Pendant la guerre froide, Moscou a été le principal soutien des Palestiniens, leur offrant un appui politique, économique et militaire. L’Union soviétique a accordé de généreuses subventions, a contribué à la formation des forces palestiniennes et leur a fourni des armes.
Si ces liens se sont affaiblis après l’effondrement de l’Union soviétique, le Kremlin s’étant concentré sur les défis intérieurs, M. Poutine s’est efforcé de les raviver.
Moscou a répété à plusieurs reprises a accueilli le dirigeant palestinien Mahmoud Abbasmais a également tendu la main au Hamas. Plusieurs dirigeants du Hamas se sont rendus à Moscou, notamment Ismail Haniyeh, qui s’est entretenu avec le ministre russe des affaires étrangères, Sergey Lavrov, en septembre 2022.
OÙ LA RUSSIE ET L’IRAN COOPÈRENT-ILS ?
Les dirigeants de la révolution islamique iranienne de 1979 ont dénoncé l’Union soviétique comme un « petit Satan » par opposition au « grand Satan » – les États-Unis. Mais après l’effondrement de l’Union soviétique, la Russie et l’Iran ont tissé des liens étroits. Moscou a construit la première centrale nucléaire iranienne et a renforcé ses liens avec Téhéran alors que les tensions avec l’Occident montaient en flèche.
Les relations avec l’Iran se sont encore resserrées pendant la guerre en Syrie, lorsque les deux pays se sont associés pour soutenir le gouvernement d’Assad.
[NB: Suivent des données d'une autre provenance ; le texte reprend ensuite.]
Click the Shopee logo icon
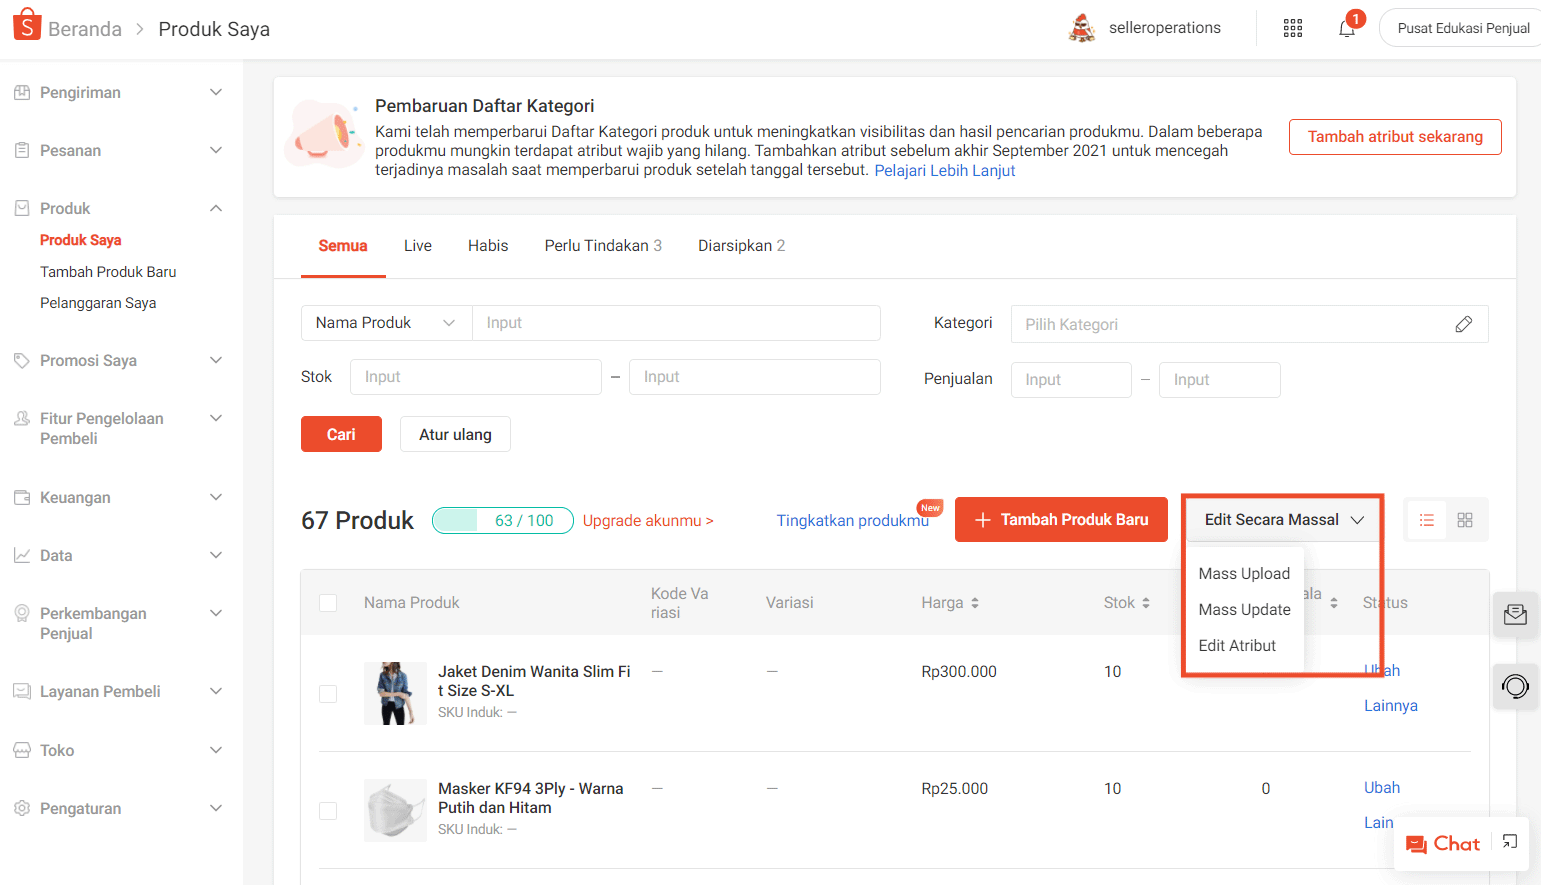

Dans le cadre de la guerre en Ukraine, l’Iran a fourni à Moscou des centaines d’armes à feu. Drone explosif Shahed que l’armée russe a utilisé contre les installations énergétiques et d’autres infrastructures clés de l’Ukraine. L’Iran aurait également partagé sa technologie en matière de drones avec la Russie, qui a construit une installation pour les produire.
En retour, Moscou devrait offrir à l’Iran des avions de chasse de pointe et d’autres armes modernes.
QUELLES SONT LES AUTRES ALLIANCES RECHERCHÉES PAR MOSCOU ?
Dans le cadre de ses efforts visant à accroître son influence au niveau mondial, la Russie a entrepris de renforcer ses liens avec le principal rival régional de l’Iran, l’Arabie saoudite.
Bien que la Russie ait soutenu le président syrien Assad alors que les Saoudiens soutenaient ses adversaires, Moscou et Riyad ont réussi à réduire leurs divergences sur la Syrie et à développer leur coopération sur d’autres questions.
Poutine a forgé des liens personnels forts avec le prince héritier saoudien Mohammed bin Salman, et les deux se sont rapprochés alors que les relations américano-saoudiennes s’embourbaient dans des différends ces dernières années.
Les liens de Poutine avec bin Salman ont ouvert la voie à un accord de l’OPEP visant à réduire la production de pétrole, sous l’égide de Moscou et de Riyad, et qui a contribué à soutenir l’effondrement des prix du pétrole au profit des pays producteurs.